Alan Milliner has been a Hyundai A-League referee since 2009 and a FIFA listed referee since 2014. In addition to the Hyundai A-League, Alan recently refereed his first FIFA World Cup Qualifier between Timor-Leste and Saudi Arabia
He shares some of his insights on being an elite referee in the Hyundai A-League.
How did you become involved in refereeing?
I was introduced to refereeing as a 13 year old at my junior club the Gap Pastime Club and would referee Roo-Ball matches but it wasn’t until I went to Kelvin Grove State College Soccer School of Excellence that we sat the entrance exam as part of the program.
Can you describe a week in the life of an A-League referee?
A normal week is extremely crazy. With working a full time job as a Sales Rep from 7am to 5pm and training everyday whether that be a high intensity session, speed and agility, strength sessions or practical skills on top of that as well. On a Monday night after each round we have a teleconference to debrief and review our match and discuss particular incidents from our match.
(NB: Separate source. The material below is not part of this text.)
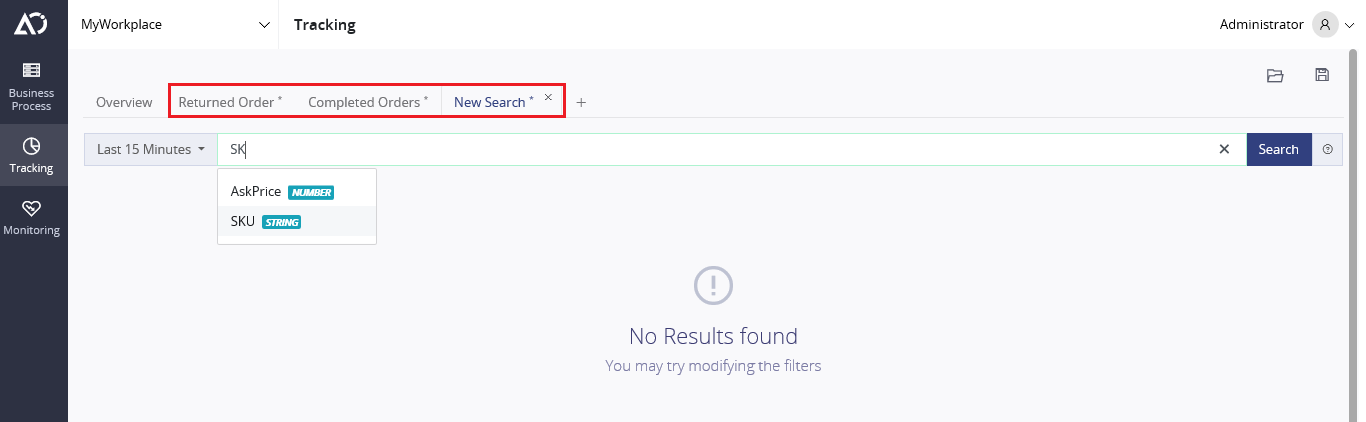This screenshot has width=1366, height=422.
Task: Open the Last 15 Minutes time dropdown
Action: (151, 149)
We also spend a great deal of time preparing and reviewing stats and videos of the two teams for our next match once the appointments are released on a Monday afternoon to formulate our own tactics for the next weekend. We also review our own performance from the week before and also study other referee’s from around the world to improve or skills.
The recent appointment of full time referee’s is a great step forward and will allow them the opportunity to prepare properly rather than in the late hours of the night.
What do you do to keep a balance between your personal, professional and refereeing life?
This is extremely challenging, but to able to get the right balance I have a very supportive employer, friends and most of all family. International appointments make this a further challenge with the length of time required away. However it is very important to take some time away from football to recharge the batteries. When doing so you will find me spending time with my young kids.
How do you keep focused during a match and not let emotions influence decisions?
In our training we spend a lot of time preparing not only physically but mentally as well. During a match I use a lot of cue words that I have prepared with the help of a sports psychologist. Also remembering why I referee is vitally important and allows me to stay relaxed and calm.
In your opinion, what has been the biggest change in football in recent years?
I would have to say the speed of the game. Players have become a lot fitter and faster but the speed at which the ball travels as well. When a player is sprinting at 6 to 7 meters per second and the ball travelling almost twice that speed referee’s need to be able to keep up. But also the counter attack style of play has also contributed to the speed of the game as well.
What is the key to building positive relationships with players and coaches?
Communication and honesty are what I believe to be the key foundations. If you have made a mistake put your hand up and admit it. I have found that players and managers respect you more if you are willing to admit to your errors.
What do you consider to be the most important characteristic of an elite referee?
For me I believe having a positive attitude is to be the most important characteristic. However there are technical parts of our game that are just as important like fitness, an understanding application of the laws of the game, positioning and the understanding of the modern game which are just as important.
What match or moment stands out as a highlight in your refereeing career?
My highlight to date is my International debut match between Japan and New Zealand. Whistling in front of 70,000 Japanese was such an adrenalin rush and will be something I treasure for the rest of my life.